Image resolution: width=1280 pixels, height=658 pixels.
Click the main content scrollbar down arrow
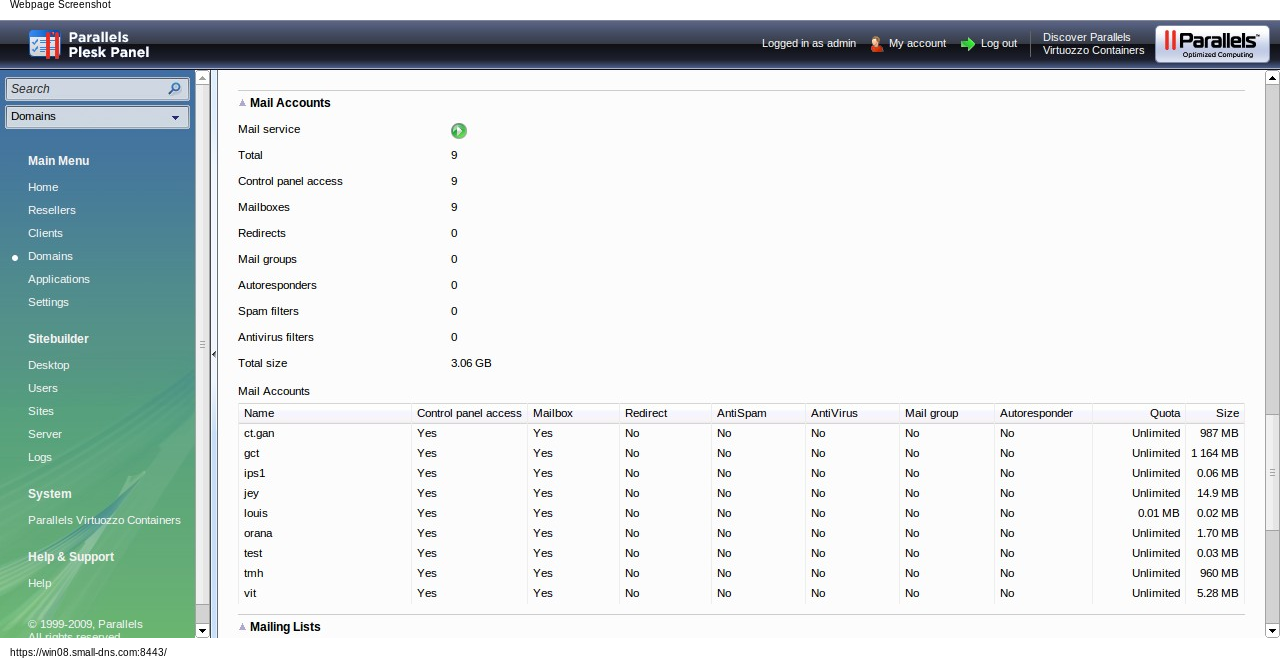(1272, 630)
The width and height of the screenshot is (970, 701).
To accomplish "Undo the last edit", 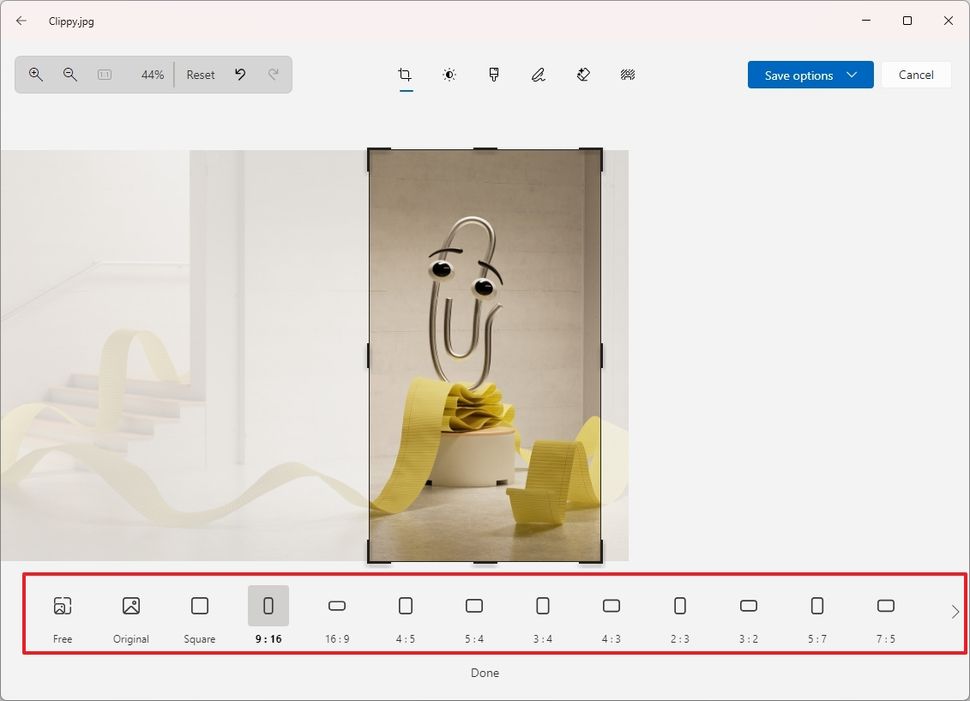I will click(x=240, y=74).
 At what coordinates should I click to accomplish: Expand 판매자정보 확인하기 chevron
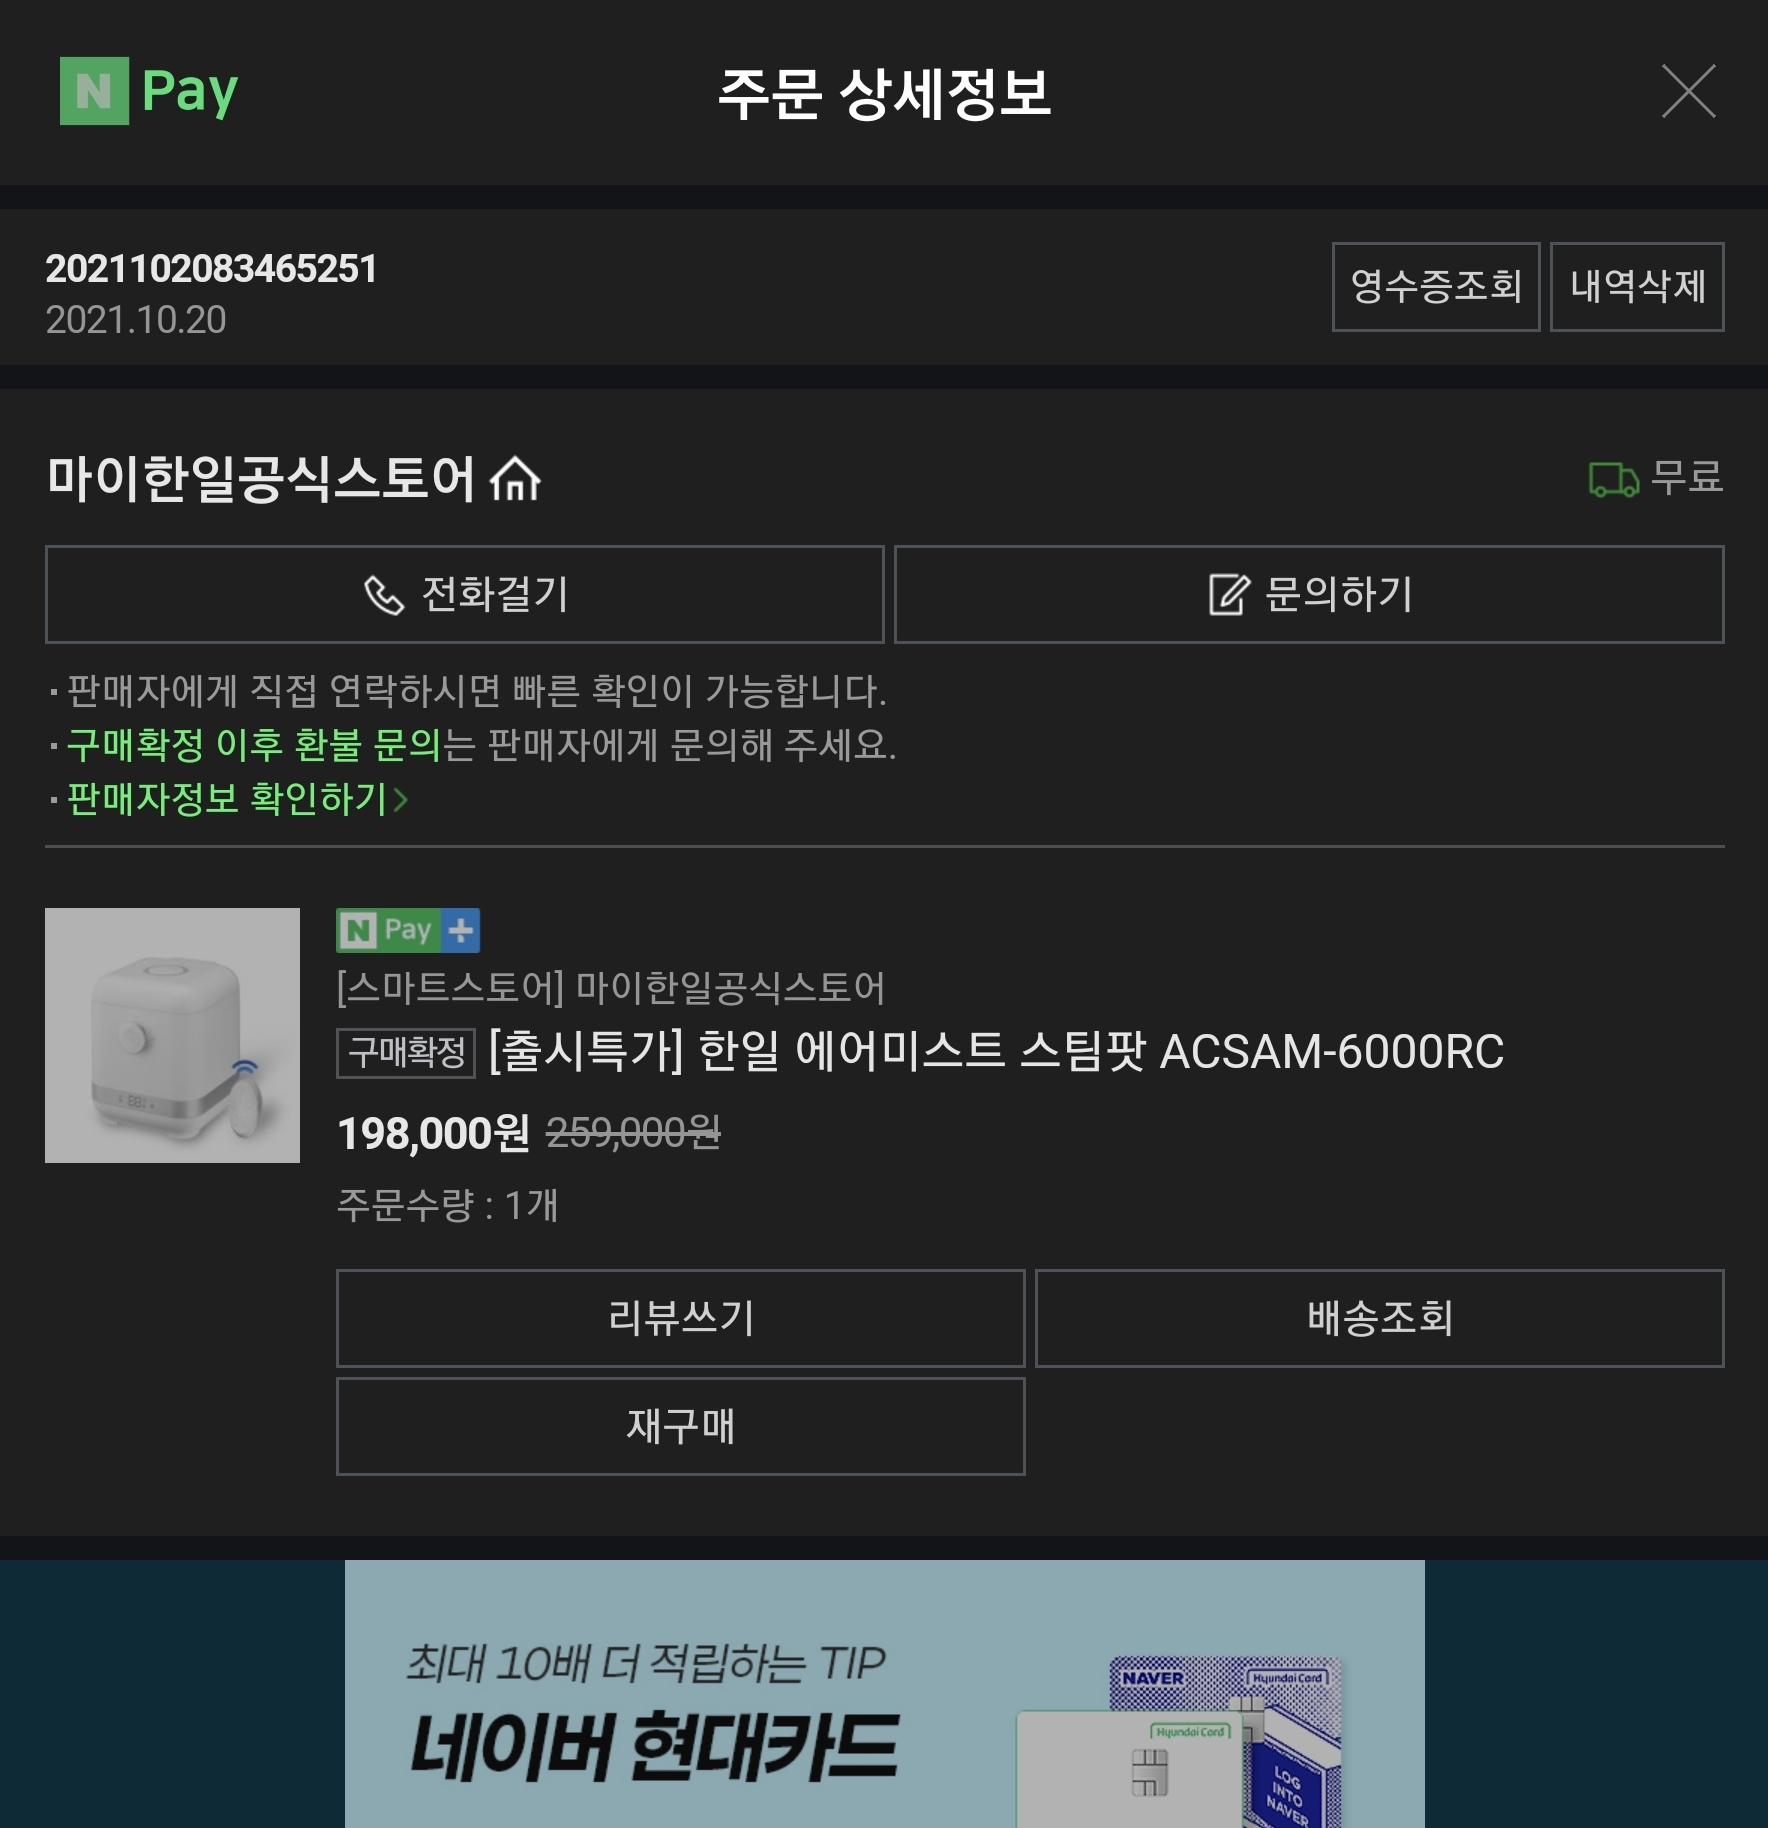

○ ○ ○

Ваше задание:
Подсчитайте строки записей, содержащие слово «height» с учетом регистра букв, и напишите в ответе только их количество.

Результат выполнения:
2